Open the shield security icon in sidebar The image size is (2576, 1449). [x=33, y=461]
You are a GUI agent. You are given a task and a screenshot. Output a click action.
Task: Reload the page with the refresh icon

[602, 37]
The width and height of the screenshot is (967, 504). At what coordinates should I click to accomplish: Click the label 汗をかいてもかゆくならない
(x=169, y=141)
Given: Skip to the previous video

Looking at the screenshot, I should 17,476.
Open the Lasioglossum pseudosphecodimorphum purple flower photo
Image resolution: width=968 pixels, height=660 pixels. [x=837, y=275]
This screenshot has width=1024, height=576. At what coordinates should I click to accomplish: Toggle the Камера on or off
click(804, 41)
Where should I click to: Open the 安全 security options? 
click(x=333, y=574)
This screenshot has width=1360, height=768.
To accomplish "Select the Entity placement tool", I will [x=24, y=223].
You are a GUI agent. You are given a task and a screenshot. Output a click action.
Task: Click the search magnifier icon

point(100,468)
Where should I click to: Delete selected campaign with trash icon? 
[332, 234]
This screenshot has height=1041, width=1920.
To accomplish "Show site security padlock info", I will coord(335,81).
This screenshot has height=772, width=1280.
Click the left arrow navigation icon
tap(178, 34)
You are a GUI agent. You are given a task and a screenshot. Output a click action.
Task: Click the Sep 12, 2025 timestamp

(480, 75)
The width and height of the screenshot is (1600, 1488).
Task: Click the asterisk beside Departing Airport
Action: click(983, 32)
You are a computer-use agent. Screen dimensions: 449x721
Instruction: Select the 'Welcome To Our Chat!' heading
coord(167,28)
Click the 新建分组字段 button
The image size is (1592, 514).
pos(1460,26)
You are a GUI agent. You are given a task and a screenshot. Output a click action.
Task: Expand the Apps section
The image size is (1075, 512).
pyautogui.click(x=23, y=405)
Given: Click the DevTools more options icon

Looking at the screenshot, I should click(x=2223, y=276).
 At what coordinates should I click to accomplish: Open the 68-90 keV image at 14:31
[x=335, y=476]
+++
__EXERCISE BRIEF__:
Restate the material exactly, from its opening line to its closing one.

__SOLVED EXERCISE__:
Open the shield security icon in sidebar The image size is (2576, 1449). [x=33, y=461]
You are a GUI agent. You are given a task and a screenshot. Output a click action.
Task: Reload the page with the refresh icon

[602, 37]
The width and height of the screenshot is (967, 504). At what coordinates should I click to accomplish: Click the label 汗をかいてもかゆくならない
(x=169, y=141)
Given: Skip to the previous video

Looking at the screenshot, I should 17,476.
Open the Lasioglossum pseudosphecodimorphum purple flower photo
Image resolution: width=968 pixels, height=660 pixels. [x=837, y=275]
This screenshot has width=1024, height=576. At what coordinates should I click to accomplish: Toggle the Камера on or off
click(804, 41)
Where should I click to: Open the 安全 security options? 
click(x=333, y=574)
This screenshot has width=1360, height=768.
To accomplish "Select the Entity placement tool", I will [x=24, y=223].
You are a GUI agent. You are given a task and a screenshot. Output a click action.
Task: Click the search magnifier icon

point(100,468)
Where should I click to: Delete selected campaign with trash icon? 
[332, 234]
This screenshot has height=1041, width=1920.
To accomplish "Show site security padlock info", I will coord(335,81).
This screenshot has height=772, width=1280.
Click the left arrow navigation icon
tap(178, 34)
You are a GUI agent. You are given a task and a screenshot. Output a click action.
Task: Click the Sep 12, 2025 timestamp

(480, 75)
The width and height of the screenshot is (1600, 1488).
Task: Click the asterisk beside Departing Airport
Action: click(983, 32)
You are a computer-use agent. Screen dimensions: 449x721
Instruction: Select the 'Welcome To Our Chat!' heading
coord(167,28)
Click the 新建分组字段 button
The image size is (1592, 514).
pos(1460,26)
You are a GUI agent. You are given a task and a screenshot. Output a click action.
Task: Expand the Apps section
The image size is (1075, 512).
pyautogui.click(x=23, y=405)
Given: Click the DevTools more options icon

Looking at the screenshot, I should click(x=2223, y=276).
 At what coordinates should I click to accomplish: Open the 68-90 keV image at 14:31
[x=335, y=476]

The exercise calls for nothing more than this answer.